The vesting or exercise of option rights may be subject to the
optionee or the achievement of management objectives. No
incentive options shall be exercisable more than 10 years
after the date of grant.
Stock Appreciation Rights
(SAR). The Plan permits the grant of
three types of SARs: Affiliated SARs, Freestanding SARs, Tandem
SARs, or any combination thereof. An Affiliated SAR is an SAR
that is granted in connection with a related option and that
will be deemed to automatically be exercised simultaneously with
the exercise of the related option. A Freestanding SAR is a SAR
that is granted independently of
15
any options. A Tandem SAR is a SAR that is granted in connection
with a related option, the exercise of which requires a
forfeiture of the right to purchase a share under the related
option (and when a share is purchased under the option, the SAR
is similarly cancelled). Our Compensation Committee has complete
discretion to determine the number of SARs granted to any
optionee or recipient and the terms and conditions pertaining to
such SARs. However, the grant price must be at least equal to
the fair market value of a share of our common stock on the date
of grant in the case of a Freestanding SAR and equal to the
option price of the related option in the case of an Affiliated
or Tandem SAR.
Restricted Stock Awards. The Plan permits the
grant of restricted stock awards, which are restricted shares of
our common stock that vest in accordance with terms established
by our Compensation Committee. Our Compensation Committee may
impose restrictions and conditions on the shares, including,
without limitation, restrictions based upon the achievement of
specific performance goals (company-wide, divisional
and/or
individual),
and/or
restrictions under applicable federal or state securities laws.

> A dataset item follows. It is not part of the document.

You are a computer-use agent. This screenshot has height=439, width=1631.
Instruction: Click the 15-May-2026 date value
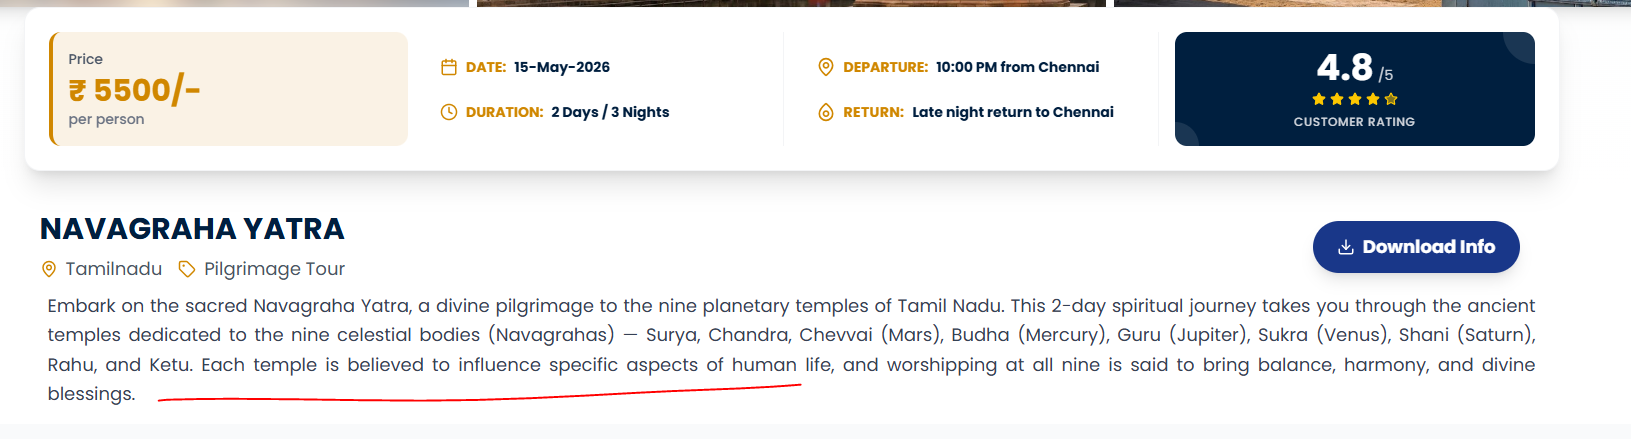click(561, 67)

Our Compensation Committee may accelerate the time at which any
restrictions lapse,
and/or
remove any restrictions.
Performance Unit/Share Awards. The Plan
permits the grant of performance unit and performance share
awards, which are payable in cash, our common stock, or a
combination thereof. Each performance unit has an initial value
that is established by our Compensation Committee at the time of
its grant. Each performance share has an initial value equal to
the fair market value of a share of our common stock on the date
of its grant. The number
and/or value
of performance unit/shares that will be paid out to recipients
will depend upon the extent to which performance goals
established by our Compensation Committee are satisfied. After a
performance unit/share award has vested, the recipient will be
entitled to receive a payout of the number of performance
unit/shares earned by the recipient, to be determined as a
function of the extent to which the corresponding performance
goals have been achieved. Our Compensation Committee also may
waive the achievement of any performance goals for such
performance units/shares. Subject to the applicable award
agreement, performance units/shares awarded to recipients will
be forfeited upon the earlier of the recipients
termination of employment or the date set forth in the award
agreement.
Term. No grants of incentive stock
options may be made under the Plan after March 20, 2013.

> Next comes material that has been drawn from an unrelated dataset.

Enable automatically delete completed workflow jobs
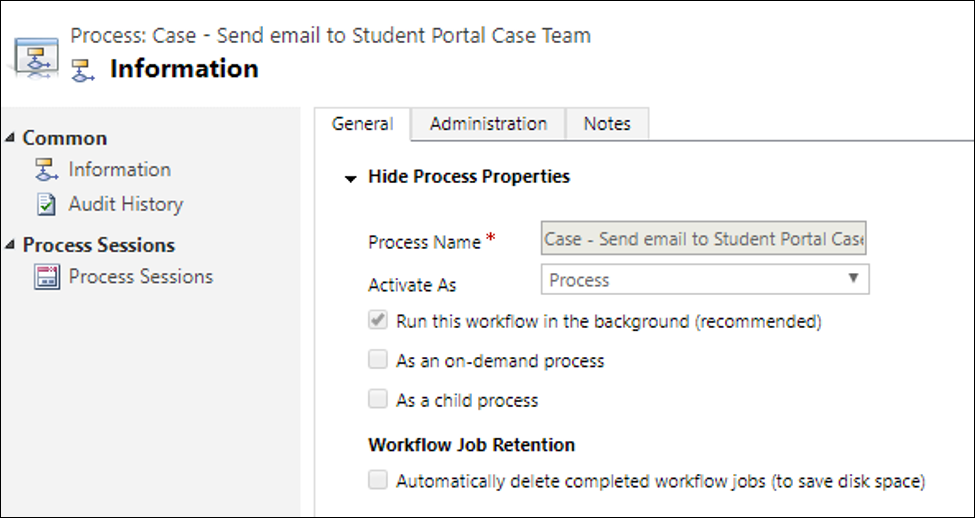 click(378, 481)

All awards made under the Plan that remain outstanding
subsequent to that date shall continue to be governed by the
terms of the Plan.
Nontransferability of Award. Awards
granted under the Plan may not be sold, transferred, pledged,
assigned, or otherwise alienated or hypothecated, other than by
will or by the applicable laws of descent and distribution.

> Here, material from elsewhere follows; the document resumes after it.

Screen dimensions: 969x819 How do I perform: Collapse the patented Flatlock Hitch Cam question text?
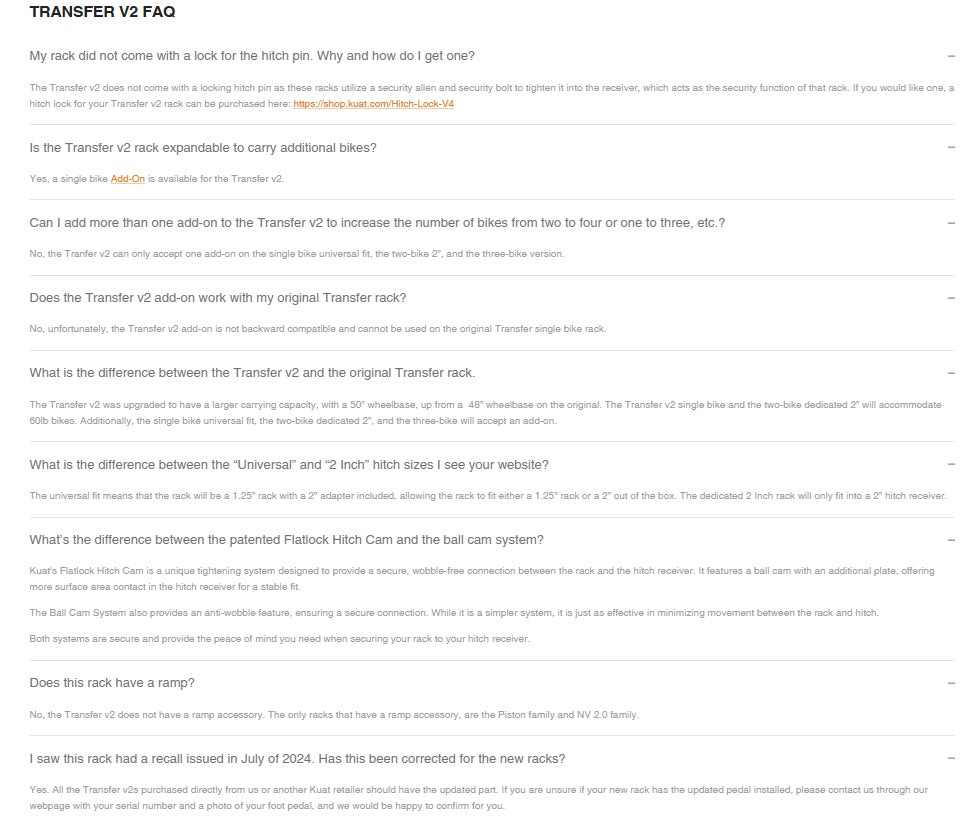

However, an optionee or recipient may designate one or more
beneficiaries to receive any exercisable or vested awards
following his or her death.
Plan Benefits. As the grant of awards
under the Plan is discretionary, it is impossible to determine
the amount and terms of such future grants under the Plan. Our
common stock underlies all of the options and rights to be
awarded under the Plan. The market value of our common stock at
the close of trading on March 19, 2010 was $2.97 per share.
The limits and
sub-limits
on the number of awards under the Plan, and the number of shares
and price per share applicable to any outstanding award, are
subject to adjustment in the event of stock dividends, stock
splits, combinations of shares, recapitalizations, mergers,
consolidations or other reorganizations.
Prohibition on Repricing. Our
Compensation Committee may not lower the exercise price of
outstanding option rights without the approval of our
stockholders.
Federal Tax Aspects. The following is a
summary of certain federal income tax consequences relating to
awards under the Plan, based on federal income tax laws
currently in effect. This summary is not intended to and does
not describe all of the possible tax consequences that could
result from the acquisition, holding, exercise or disposition of
an option right or shares of common stock purchased or granted
pursuant to, or any other award granted under, the Plan and does
not describe any state, local or foreign tax consequences.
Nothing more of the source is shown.